The EU has confirmed that its Carbon Border Adjustment Mechanism (CBAM) will move into full effect in 2026, intensifying pressure on South Africa to decarbonise its electricity supply.
The update came during a webinar hosted on October 6 by an EU delegation to South Africa, the German Embassy and the Southern African-German Chamber of Commerce and Industry where officials from the EU Directorate-General for Taxation and Customs presented CBAM’s final implementation plan.
Under the scheme, carbon-intensive imports such as steel, aluminium, cement, fertilisers and hydrogen will be priced according to their embedded emissions, aligning them with EU climate standards. Financial obligations will phase in between 2026 and 2034 with limited relief for small importers and a temporary exclusion of Scope 2 (electricity-related) emissions for steel and aluminium until 2027.
For South Africa, where more than 80% of electricity still comes from coal, the delay offers only short-term breathing room. The EU confirmed that no exemptions will be granted to individual countries.

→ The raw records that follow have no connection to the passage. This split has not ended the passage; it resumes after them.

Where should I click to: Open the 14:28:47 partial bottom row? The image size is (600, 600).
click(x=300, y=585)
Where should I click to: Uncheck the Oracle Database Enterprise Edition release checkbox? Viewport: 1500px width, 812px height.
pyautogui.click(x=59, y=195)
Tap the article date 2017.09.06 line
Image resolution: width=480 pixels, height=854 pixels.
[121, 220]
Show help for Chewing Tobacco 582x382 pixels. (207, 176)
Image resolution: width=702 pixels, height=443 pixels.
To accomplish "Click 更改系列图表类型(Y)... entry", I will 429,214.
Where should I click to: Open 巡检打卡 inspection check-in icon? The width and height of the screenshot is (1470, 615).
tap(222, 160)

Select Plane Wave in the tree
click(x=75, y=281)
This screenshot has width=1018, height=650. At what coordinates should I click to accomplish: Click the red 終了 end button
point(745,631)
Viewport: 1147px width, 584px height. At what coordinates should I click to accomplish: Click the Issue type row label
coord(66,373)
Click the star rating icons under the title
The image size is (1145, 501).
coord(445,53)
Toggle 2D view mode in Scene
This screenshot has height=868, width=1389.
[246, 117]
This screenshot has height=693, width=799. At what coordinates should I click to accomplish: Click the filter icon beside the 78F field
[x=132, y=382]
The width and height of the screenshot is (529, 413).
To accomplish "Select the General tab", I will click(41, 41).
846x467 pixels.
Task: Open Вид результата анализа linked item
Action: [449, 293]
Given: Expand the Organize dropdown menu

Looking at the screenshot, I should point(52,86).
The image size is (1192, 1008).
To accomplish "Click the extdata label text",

Representatives of the National Business Initiative, Trade & Industrial Policy Strategies and the Minerals Council South Africa warned that the carbon border tax reinforces the urgency of grid decarbonisation. They said Eskom’s coal-heavy power supply and slow renewable rollout could erode South Africa’s export competitiveness in Europe, which currently accounts for around 6% of total trade.